## Exercise directions
Before copying, set the pictures aside; then repeat every line below verbatim.

Stored items from a collection:
---

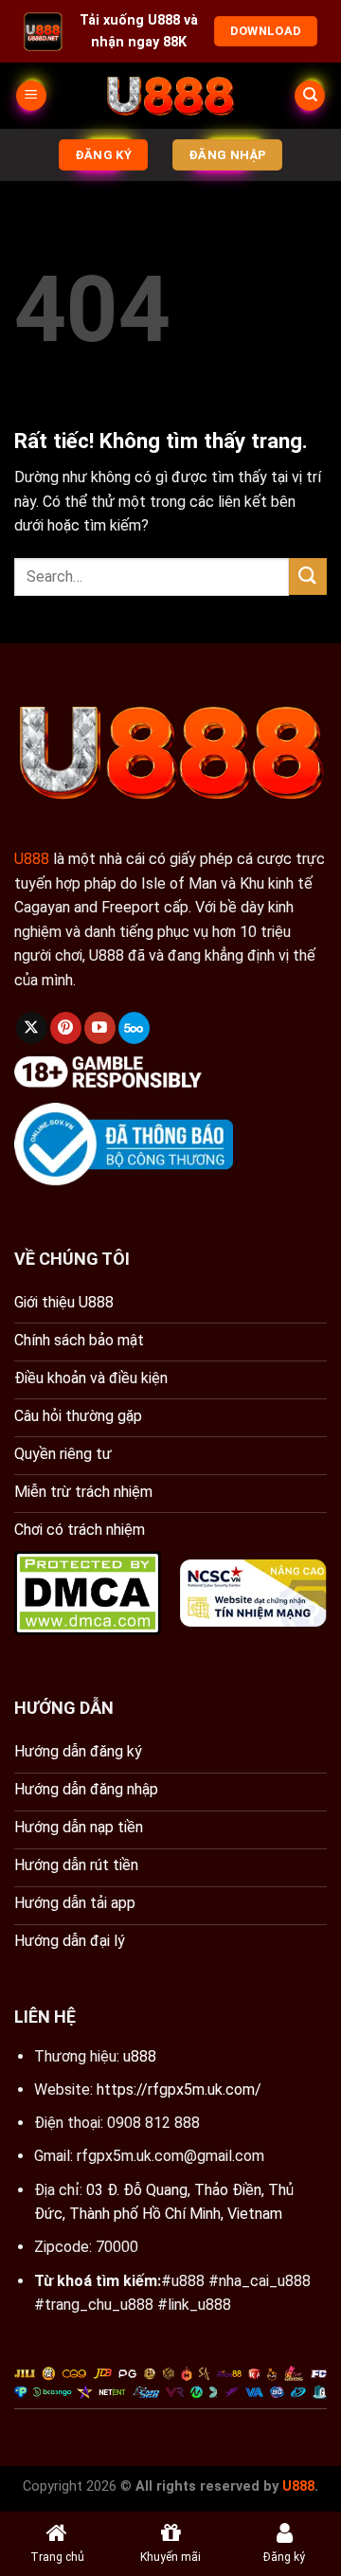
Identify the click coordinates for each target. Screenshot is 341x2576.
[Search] (310, 96)
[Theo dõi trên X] (31, 1028)
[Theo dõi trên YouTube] (100, 1028)
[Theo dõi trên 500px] (134, 1028)
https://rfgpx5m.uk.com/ (179, 2090)
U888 (31, 859)
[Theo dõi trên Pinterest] (65, 1028)
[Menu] (31, 96)
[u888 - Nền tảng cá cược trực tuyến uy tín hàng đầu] (170, 96)
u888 (139, 2056)
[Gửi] (308, 576)
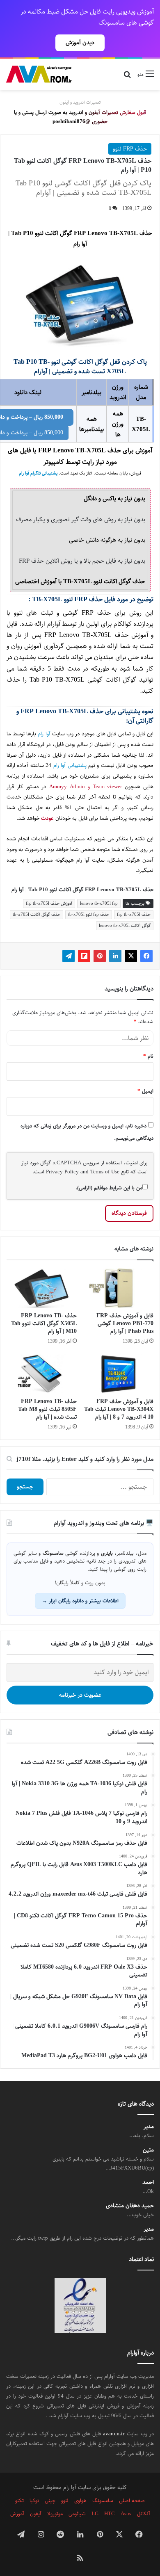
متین (148, 2150)
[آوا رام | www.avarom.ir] (39, 74)
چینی (50, 2500)
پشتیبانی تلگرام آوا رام (38, 473)
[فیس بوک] (146, 956)
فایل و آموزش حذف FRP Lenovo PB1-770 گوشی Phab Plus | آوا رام (124, 1323)
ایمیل (145, 1091)
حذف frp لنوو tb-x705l (88, 914)
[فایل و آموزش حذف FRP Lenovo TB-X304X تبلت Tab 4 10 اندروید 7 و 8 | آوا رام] (118, 1373)
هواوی (80, 2500)
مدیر (149, 2126)
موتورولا (55, 2514)
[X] (131, 956)
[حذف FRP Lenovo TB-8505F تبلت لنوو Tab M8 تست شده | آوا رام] (42, 1373)
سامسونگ (102, 2500)
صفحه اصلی (132, 2500)
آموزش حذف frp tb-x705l (49, 903)
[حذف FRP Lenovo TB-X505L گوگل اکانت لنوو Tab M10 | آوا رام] (42, 1288)
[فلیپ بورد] (84, 956)
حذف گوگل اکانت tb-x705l (36, 914)
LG (94, 2514)
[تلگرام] (68, 956)
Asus (126, 2514)
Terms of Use (104, 1172)
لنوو (65, 2500)
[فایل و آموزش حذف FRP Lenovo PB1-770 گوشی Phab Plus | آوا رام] (118, 1288)
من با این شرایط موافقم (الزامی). (108, 1188)
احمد (148, 2182)
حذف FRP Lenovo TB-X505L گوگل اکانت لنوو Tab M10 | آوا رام (44, 1323)
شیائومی (77, 2514)
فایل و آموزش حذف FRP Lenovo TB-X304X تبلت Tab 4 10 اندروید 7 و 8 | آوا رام (118, 1409)
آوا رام (44, 734)
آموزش (17, 2514)
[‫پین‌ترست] (100, 956)
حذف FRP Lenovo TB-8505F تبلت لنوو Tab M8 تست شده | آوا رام (47, 1409)
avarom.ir (113, 2434)
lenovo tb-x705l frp (99, 903)
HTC (109, 2514)
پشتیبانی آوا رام (70, 765)
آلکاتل (143, 2514)
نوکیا (34, 2500)
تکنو (19, 2500)
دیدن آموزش (80, 42)
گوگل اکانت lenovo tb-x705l (125, 925)
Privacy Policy (62, 1172)
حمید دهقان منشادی (130, 2206)
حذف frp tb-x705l (134, 914)
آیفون (35, 2514)
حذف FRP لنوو (130, 148)
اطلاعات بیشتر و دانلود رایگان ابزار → (80, 1601)
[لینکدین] (115, 956)
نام (148, 1056)
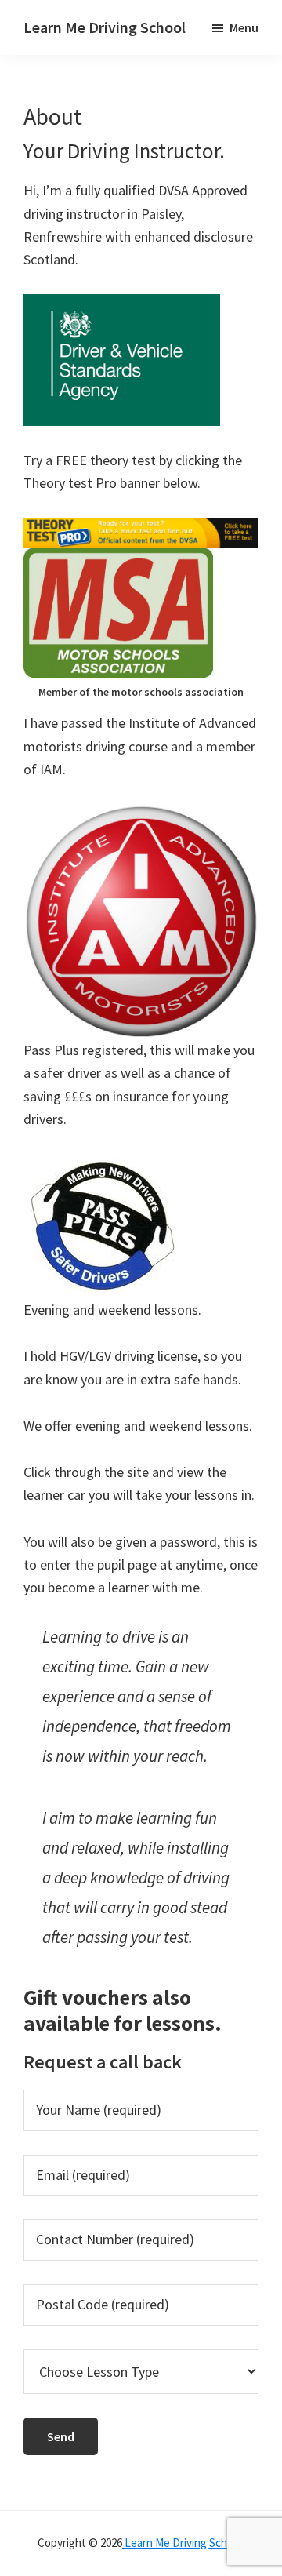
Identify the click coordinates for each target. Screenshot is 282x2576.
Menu (244, 27)
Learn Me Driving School (105, 27)
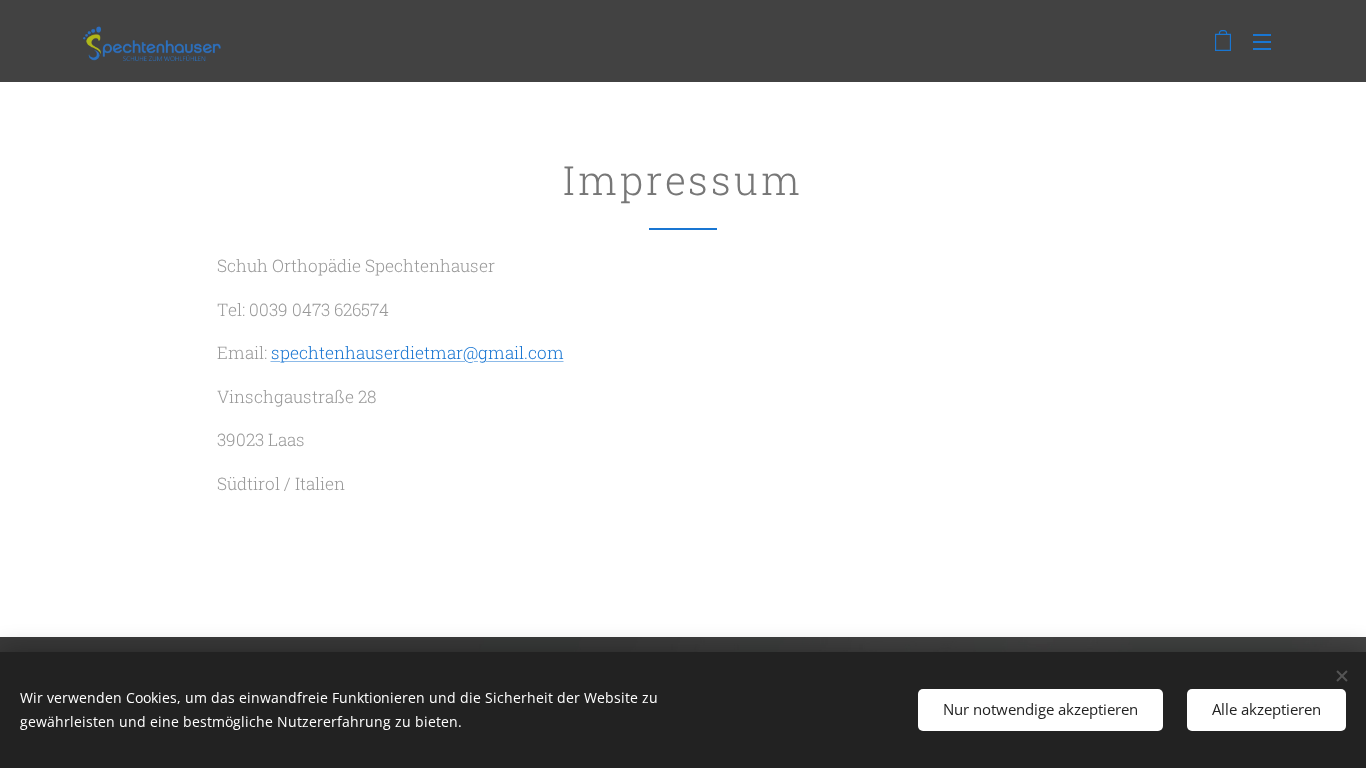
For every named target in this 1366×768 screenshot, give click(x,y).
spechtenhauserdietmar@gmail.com (417, 352)
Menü (1268, 41)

---

## Answer to the problem
Identify the click coordinates for each target. Screenshot is 341x2576.
[Search] (310, 96)
[Theo dõi trên X] (31, 1028)
[Theo dõi trên YouTube] (100, 1028)
[Theo dõi trên 500px] (134, 1028)
https://rfgpx5m.uk.com/ (179, 2090)
U888 (31, 859)
[Theo dõi trên Pinterest] (65, 1028)
[Menu] (31, 96)
[u888 - Nền tảng cá cược trực tuyến uy tín hàng đầu] (170, 96)
u888 (139, 2056)
[Gửi] (308, 576)
متین (148, 2150)
[آوا رام | www.avarom.ir] (39, 74)
چینی (50, 2500)
پشتیبانی تلگرام آوا رام (38, 473)
[فیس بوک] (146, 956)
فایل و آموزش حذف FRP Lenovo PB1-770 گوشی Phab Plus | آوا رام (124, 1323)
ایمیل (145, 1091)
حذف frp لنوو tb-x705l (88, 914)
[فایل و آموزش حذف FRP Lenovo TB-X304X تبلت Tab 4 10 اندروید 7 و 8 | آوا رام] (118, 1373)
هواوی (80, 2500)
مدیر (149, 2126)
موتورولا (55, 2514)
[X] (131, 956)
[حذف FRP Lenovo TB-8505F تبلت لنوو Tab M8 تست شده | آوا رام] (42, 1373)
سامسونگ (102, 2500)
صفحه اصلی (132, 2500)
آموزش حذف frp tb-x705l (49, 903)
[حذف FRP Lenovo TB-X505L گوگل اکانت لنوو Tab M10 | آوا رام] (42, 1288)
[فلیپ بورد] (84, 956)
حذف گوگل اکانت tb-x705l (36, 914)
LG (94, 2514)
[تلگرام] (68, 956)
Asus (126, 2514)
Terms of Use (104, 1172)
لنوو (65, 2500)
[فایل و آموزش حذف FRP Lenovo PB1-770 گوشی Phab Plus | آوا رام] (118, 1288)
من با این شرایط موافقم (الزامی). (108, 1188)
احمد (148, 2182)
حذف FRP Lenovo TB-X505L گوگل اکانت لنوو Tab M10 | آوا رام (44, 1323)
شیائومی (77, 2514)
فایل و آموزش حذف FRP Lenovo TB-X304X تبلت Tab 4 10 اندروید 7 و 8 | آوا رام (118, 1409)
آوا رام (44, 734)
آموزش (17, 2514)
[‫پین‌ترست] (100, 956)
حذف FRP Lenovo TB-8505F تبلت لنوو Tab M8 تست شده | آوا رام (47, 1409)
avarom.ir (113, 2434)
lenovo tb-x705l frp (99, 903)
HTC (109, 2514)
پشتیبانی آوا رام (70, 765)
آلکاتل (143, 2514)
نوکیا (34, 2500)
تکنو (19, 2500)
دیدن آموزش (80, 42)
گوگل اکانت lenovo tb-x705l (125, 925)
Privacy Policy (62, 1172)
حمید دهقان منشادی (130, 2206)
حذف frp tb-x705l (134, 914)
آیفون (35, 2514)
حذف FRP لنوو (130, 148)
اطلاعات بیشتر و دانلود رایگان ابزار → (80, 1601)
[لینکدین] (115, 956)
نام (148, 1056)
Identify the click coordinates for each target. Screenshot is 282x2576.
Menu (244, 27)
Learn Me Driving School (105, 27)
For every named target in this 1366×768 screenshot, give click(x,y).
spechtenhauserdietmar@gmail.com (417, 352)
Menü (1268, 41)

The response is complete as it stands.